The only things that could've gone wrong was the inter-node communication.
I got this tip from the Cluster admin
_______________________________________________________________________________
-try out to disable the InfiniBand transport and fallback to IP_over_IB,
for Open MPI
export OMPI_MCA_btl="^openib"
export OMPI_MCA_btl_tcp_if_exclude="ib0,lo"
No failures any more? strange, let me know. Less failures, or maybe more
failures? 'race condition' is very likely!
_______________________________________________________________________________

After passing these before calling the binary, the jobs do not crash
anymore on 12/24/36/72/84 processors, not one single time. Although, I am
still too much of a layman to tell how doing this resolved the problem but
its works. Definitely though, the calculations are a tad bit slower. I will
have to verify that properly. Thanks a lot for your suggestion of running
the jobs interactively on the backend. Thats what resolved this. First
thing to do for me now is to ressurrect the old GW method jobs. If they
work fine, that would mean this was the problem all along.

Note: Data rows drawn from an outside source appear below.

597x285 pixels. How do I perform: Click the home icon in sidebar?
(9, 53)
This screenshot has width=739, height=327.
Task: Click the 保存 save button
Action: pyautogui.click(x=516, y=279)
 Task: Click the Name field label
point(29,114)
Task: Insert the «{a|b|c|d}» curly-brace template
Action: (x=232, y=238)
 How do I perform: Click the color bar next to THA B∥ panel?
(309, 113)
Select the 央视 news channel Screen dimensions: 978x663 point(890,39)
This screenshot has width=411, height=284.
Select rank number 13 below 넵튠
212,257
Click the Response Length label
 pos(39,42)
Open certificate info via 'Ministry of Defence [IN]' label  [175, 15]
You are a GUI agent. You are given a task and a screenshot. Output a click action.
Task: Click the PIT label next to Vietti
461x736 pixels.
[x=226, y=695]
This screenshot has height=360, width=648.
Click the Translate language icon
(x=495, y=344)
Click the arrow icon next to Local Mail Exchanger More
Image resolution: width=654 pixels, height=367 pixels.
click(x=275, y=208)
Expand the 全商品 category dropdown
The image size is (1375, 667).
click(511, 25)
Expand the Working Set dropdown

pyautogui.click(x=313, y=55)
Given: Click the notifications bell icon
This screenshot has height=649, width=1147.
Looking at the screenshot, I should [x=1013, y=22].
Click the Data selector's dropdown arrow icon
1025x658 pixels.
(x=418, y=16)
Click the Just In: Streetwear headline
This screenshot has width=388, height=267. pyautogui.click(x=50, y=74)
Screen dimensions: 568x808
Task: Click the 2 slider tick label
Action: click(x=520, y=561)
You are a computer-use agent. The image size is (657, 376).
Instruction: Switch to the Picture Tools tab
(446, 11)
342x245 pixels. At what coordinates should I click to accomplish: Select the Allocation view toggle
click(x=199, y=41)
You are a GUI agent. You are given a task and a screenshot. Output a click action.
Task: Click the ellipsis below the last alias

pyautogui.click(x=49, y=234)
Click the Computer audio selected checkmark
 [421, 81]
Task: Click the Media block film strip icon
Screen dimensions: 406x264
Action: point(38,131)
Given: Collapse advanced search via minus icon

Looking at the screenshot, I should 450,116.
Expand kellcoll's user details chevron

On Thu, Jan 21, 2016 at 9:48 AM, abhishek khetan <askhetan at gmail.com> wrote:

> No doubt, this kind of crashing happens more for bigger memory jobs (which
> are actually still well within the provided resources), like this system
> we're discussing, and also while diagonalizing the full hamiltonian and
> doing GW calculations. I've described the same to my cluster admin,
> hopefully they're able to throw some light. I have also used some methods
> from my own compilation of VASP which require atleast 15-20 gbs per core
> and they run successfully, so its indeed very strange why this should
> happen only with GPAW. I have used the default gcc/ATLAS library though for
> gpaw compilation. maybe I should try with different combinations of
> intel/MKL, etc. If I am able to determine the problem, I'll get back.
>
> On Wed, Jan 20, 2016 at 10:55 PM, Ask Hjorth Larsen <asklarsen at gmail.com>
> wrote:
>
>> Very strange!
>>
>> It is very difficult for me to see what could be the cause, not having
>> access to the supercomputer (and in general).
>>
>> Maybe MPI is broken somehow.  Do other MPI jobs work?  Can MPI "hello
>> world"-style programmes consistently be executed across multiple
>> nodes?  Or simple MPI operations (e.g., a loop of repeated
>> MPI_Allreduce calls) on large arrays?
>>
>> What about smaller GPAW calculations, like H2O in a big box
>> parallelized over several nodes?  It sounds like the crashing
>> calculations are still quite large.
>>
>> Best regards
>> Ask
>>
>> 2016-01-20 11:20 GMT+01:00 abhishek khetan <askhetan at gmail.com>:
>> > and by EVERY SINGLE TIME, I mean i have run the exact same jobs twice or
>> > thrice to check if they crash or run. For all the cases mentioned above.
>> >
>> > On Wed, Jan 20, 2016 at 11:19 AM, abhishek khetan <askhetan at gmail.com>
>> > wrote:
>> >>
>> >> I think I have figured out exactly where the problem lies, but not
>> what is
>> >> causing it.
>> >>
>> >> First, just to give you what our two clusters here are like (in case
>> they
>> >> may be of help):
>> >>
>> >> Cluster1:
>> >> Chassis: 14x Dell PowerEdge C6100 (Means 14 nodes on this
>> chassis/cluster)
>> >> Processor/Node: 2x Intel Xeon X5670 (6-core) (Means a total of 2x6=12
>> >> processors per node)
>> >> Memory/Node: 48 GByte (12x 4 GByte, 1333MHz) (Means atleast 3.5 Gbs of
>> >> actual resident memory available per core)
>> >> Interconnect:Infiniband QDR Dual Port 40Gb/s (non-blocking)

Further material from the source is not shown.